• [Data to use]

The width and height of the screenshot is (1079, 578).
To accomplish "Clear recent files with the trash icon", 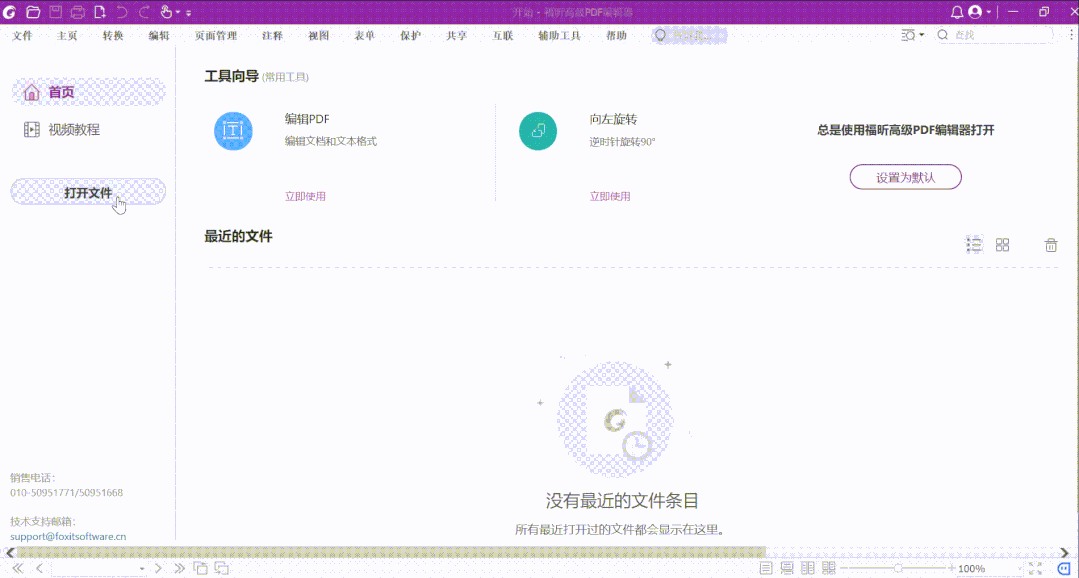I will coord(1051,244).
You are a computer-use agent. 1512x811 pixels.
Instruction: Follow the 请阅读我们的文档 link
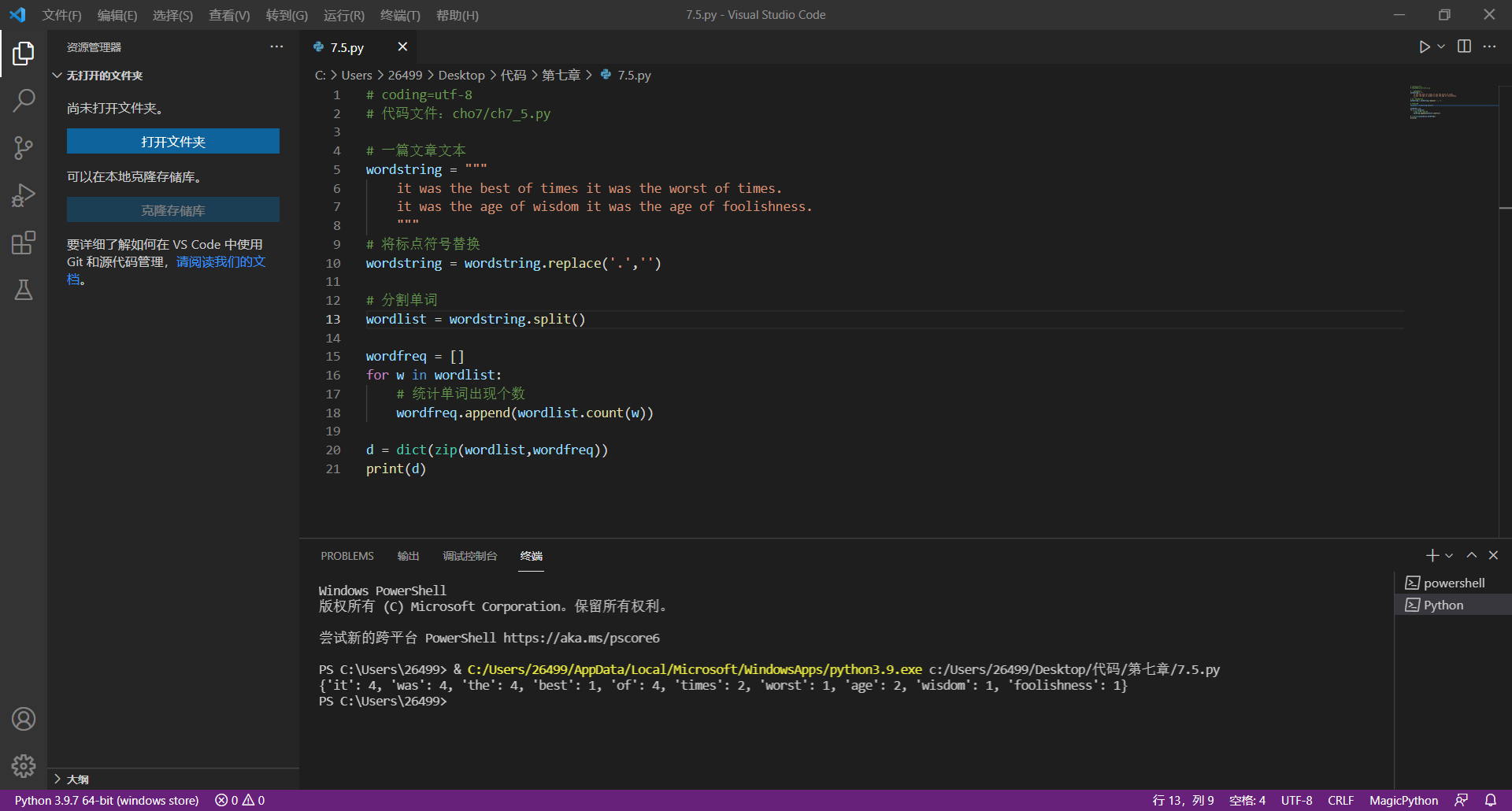tap(220, 262)
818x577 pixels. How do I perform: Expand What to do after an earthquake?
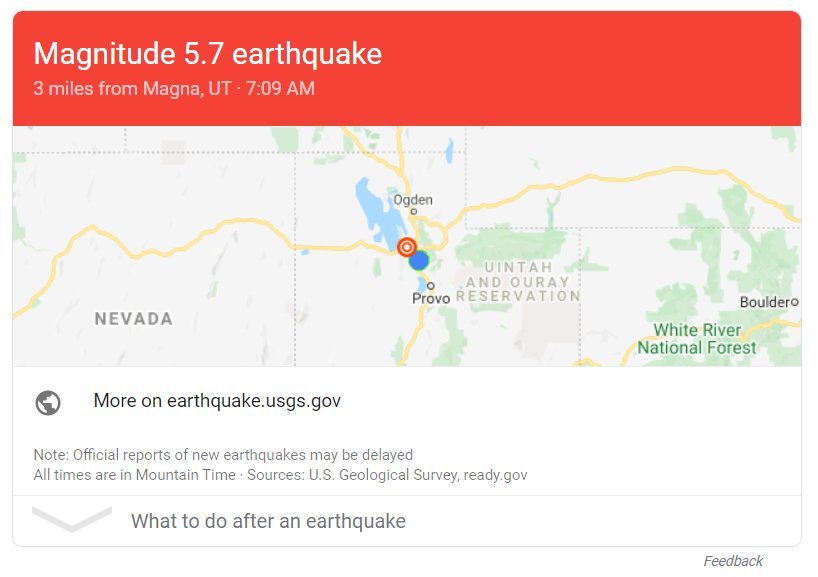click(x=268, y=521)
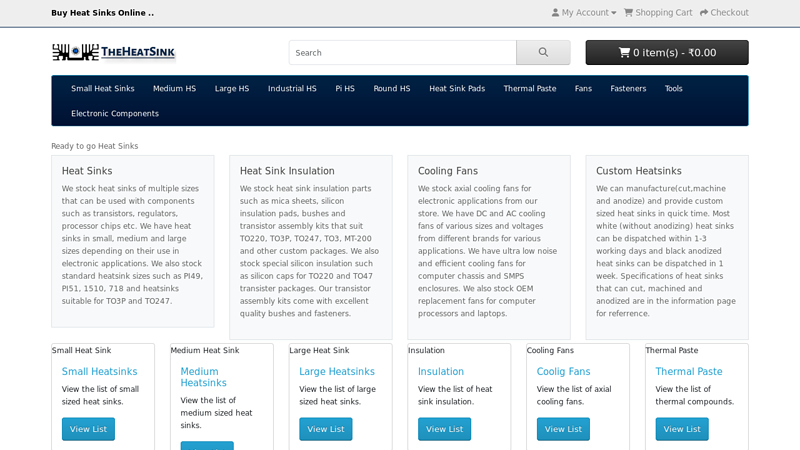
Task: Open the Shopping Cart link
Action: click(x=658, y=13)
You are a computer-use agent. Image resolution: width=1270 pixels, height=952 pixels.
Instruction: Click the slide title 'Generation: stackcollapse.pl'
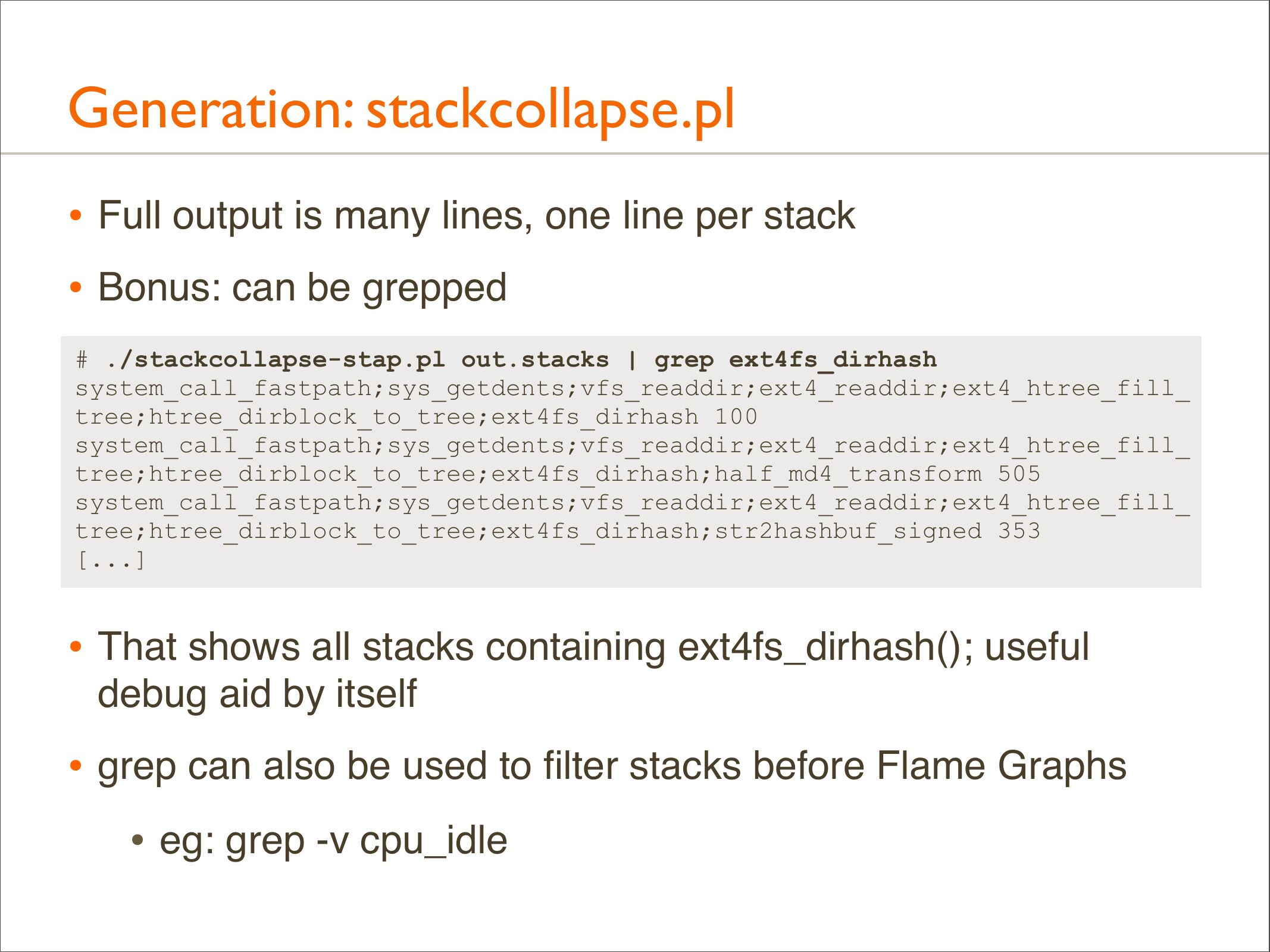(402, 110)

• [What the exercise asks]
Only one stretch of the material above is wanted: the line containing "818x577 pixels. How" through the line containing "You are a computer-use agent. Image". Restate it word for word, minus the pictures.

• [Expected output]
818x577 pixels. How do I perform: Expand What to do after an earthquake?
click(x=268, y=521)
Task: Open the Shopping Cart link
Action: click(x=658, y=13)
You are a computer-use agent. Image resolution: width=1270 pixels, height=952 pixels.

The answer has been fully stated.